Nigeria’s polio EOCs changed that dynamic. First, requiring the Ministry of Health, state and local health agencies in the north, and all international partners to collaborate through the EOCs brought the best minds and resources to bear on the critical issues. Second, an emergency posture with strong leadership—rather than the traditional incremental approaches—forced a search for immediate solutions and results. The only objectives were raising the level of immunity above the threshold targets in all states and LGAs, stopping the transmission of polio, and eliminating new cases of the disease. Step-by-step annual targets would never get the job done.
Last, using data to assess the performance of polio vaccination teams and of local health agency support, before, during, and after each campaign, enabled the EOCs to shift focus to the highest-risk locations and issues. Improved data collection from the field and satellite imagery to identify communities being missed for immunization activities allowed the EOCs to adapt new approaches rapidly and to experiment with interventions to solve complex vaccination and surveillance problems.

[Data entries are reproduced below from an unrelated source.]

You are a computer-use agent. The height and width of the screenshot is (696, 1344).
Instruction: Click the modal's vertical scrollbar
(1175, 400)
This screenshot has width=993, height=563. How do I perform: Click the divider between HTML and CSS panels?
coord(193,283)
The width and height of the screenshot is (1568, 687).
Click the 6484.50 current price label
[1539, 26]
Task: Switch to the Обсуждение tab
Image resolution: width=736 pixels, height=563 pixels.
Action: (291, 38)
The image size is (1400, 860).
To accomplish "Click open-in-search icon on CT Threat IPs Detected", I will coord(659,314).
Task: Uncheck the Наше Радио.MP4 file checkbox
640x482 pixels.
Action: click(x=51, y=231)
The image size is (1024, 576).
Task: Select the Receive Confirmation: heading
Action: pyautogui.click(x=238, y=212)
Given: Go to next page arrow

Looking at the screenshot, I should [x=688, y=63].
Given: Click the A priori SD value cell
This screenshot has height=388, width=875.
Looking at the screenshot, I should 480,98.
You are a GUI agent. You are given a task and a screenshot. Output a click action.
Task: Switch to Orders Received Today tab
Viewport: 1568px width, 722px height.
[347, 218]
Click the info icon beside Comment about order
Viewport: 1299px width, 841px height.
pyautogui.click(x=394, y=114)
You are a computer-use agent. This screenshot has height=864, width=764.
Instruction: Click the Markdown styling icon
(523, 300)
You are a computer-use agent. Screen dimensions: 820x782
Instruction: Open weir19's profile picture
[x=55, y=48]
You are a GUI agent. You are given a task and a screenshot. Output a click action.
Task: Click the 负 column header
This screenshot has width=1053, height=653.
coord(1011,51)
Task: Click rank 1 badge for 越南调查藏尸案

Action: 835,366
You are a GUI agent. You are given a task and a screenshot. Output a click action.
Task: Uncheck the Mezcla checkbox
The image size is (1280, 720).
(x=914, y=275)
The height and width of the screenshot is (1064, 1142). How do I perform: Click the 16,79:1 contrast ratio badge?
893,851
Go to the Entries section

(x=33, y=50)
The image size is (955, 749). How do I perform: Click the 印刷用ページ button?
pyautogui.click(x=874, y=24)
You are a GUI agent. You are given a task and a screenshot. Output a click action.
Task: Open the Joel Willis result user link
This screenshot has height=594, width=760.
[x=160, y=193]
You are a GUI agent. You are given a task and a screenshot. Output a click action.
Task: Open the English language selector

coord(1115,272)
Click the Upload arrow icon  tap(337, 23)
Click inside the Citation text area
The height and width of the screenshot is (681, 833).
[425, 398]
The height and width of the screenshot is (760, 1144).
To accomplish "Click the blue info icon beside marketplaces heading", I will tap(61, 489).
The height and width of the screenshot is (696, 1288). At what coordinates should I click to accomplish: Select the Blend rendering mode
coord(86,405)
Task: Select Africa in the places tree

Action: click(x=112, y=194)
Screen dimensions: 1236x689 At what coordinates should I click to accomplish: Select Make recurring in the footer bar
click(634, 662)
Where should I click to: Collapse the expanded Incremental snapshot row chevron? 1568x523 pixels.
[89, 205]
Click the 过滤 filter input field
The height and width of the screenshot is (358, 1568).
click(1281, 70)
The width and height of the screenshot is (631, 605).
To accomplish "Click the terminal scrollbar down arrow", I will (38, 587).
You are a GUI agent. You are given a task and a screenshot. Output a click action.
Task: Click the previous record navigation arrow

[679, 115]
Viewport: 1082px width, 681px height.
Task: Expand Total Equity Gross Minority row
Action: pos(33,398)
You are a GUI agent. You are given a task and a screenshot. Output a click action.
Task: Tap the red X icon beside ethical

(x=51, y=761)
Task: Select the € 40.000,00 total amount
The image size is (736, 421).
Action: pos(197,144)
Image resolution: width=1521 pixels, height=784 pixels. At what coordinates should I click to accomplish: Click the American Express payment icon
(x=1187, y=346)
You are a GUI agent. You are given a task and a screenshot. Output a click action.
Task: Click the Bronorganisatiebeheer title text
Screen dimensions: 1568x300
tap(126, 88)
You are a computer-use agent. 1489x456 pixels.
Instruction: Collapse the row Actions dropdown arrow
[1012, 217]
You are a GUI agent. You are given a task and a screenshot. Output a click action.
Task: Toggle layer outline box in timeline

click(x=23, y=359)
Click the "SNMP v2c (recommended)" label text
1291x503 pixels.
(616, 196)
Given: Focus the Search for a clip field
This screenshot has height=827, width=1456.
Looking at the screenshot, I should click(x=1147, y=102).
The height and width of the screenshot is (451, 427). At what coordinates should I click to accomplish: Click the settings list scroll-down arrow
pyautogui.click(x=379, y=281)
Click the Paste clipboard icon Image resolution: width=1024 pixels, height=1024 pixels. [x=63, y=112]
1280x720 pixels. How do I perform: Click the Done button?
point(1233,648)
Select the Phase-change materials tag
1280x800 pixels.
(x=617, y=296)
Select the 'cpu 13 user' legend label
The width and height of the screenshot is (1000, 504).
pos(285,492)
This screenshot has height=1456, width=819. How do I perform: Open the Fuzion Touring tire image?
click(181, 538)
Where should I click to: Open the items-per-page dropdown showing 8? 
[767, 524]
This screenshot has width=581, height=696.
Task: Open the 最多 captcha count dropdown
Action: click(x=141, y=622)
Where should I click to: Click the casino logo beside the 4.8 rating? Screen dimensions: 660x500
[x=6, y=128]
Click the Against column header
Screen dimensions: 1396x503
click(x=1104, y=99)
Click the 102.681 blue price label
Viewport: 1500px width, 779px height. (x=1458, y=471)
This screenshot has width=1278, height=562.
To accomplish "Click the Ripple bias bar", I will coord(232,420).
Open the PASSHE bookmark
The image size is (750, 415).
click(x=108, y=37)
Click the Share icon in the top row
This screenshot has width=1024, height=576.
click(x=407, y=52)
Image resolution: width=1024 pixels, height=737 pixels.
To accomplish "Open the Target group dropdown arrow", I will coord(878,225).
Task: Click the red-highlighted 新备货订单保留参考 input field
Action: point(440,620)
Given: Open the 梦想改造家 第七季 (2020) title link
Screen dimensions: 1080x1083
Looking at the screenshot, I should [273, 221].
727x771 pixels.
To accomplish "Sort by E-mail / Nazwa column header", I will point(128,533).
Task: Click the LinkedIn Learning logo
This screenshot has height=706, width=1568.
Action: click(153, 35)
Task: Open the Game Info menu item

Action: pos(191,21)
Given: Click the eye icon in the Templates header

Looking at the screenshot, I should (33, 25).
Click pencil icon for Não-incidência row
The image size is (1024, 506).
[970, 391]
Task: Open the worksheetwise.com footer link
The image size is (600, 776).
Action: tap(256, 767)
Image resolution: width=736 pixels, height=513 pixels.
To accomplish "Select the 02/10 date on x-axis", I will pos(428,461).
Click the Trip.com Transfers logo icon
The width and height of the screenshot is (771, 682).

Developing countries can consider applying these lessons to respond more effectively to other health challenges, both emergencies and long-standing medical issues. Applying them more rapidly and completely could, for example, have improved West Africa’s response to the Ebola outbreak dramatically (see sidebar “Using the EOC model to combat Ebola”). The core issue is to adopt a war footing and take the fight directly to the challenges. Using EOCs to improve the coordination of resources, to focus the best minds, and to carry out intensive local data analysis could help control future outbreaks of disease and improve the health of entire communities.
While significant work remains to rid Nigeria of polio in the next year and a half, the country deserves full credit for halting its transmission and eradicating Ebola. The effective use of emergency operating centers provides an excellent example of how national governments and their international partners can fight the world’s most dangerous diseases through strong leadership, intense collaboration, data analytics and performance management focusing on results. An important remaining question is where and how countries and international organizations can best deploy EOCs to overcome other emergency health crises.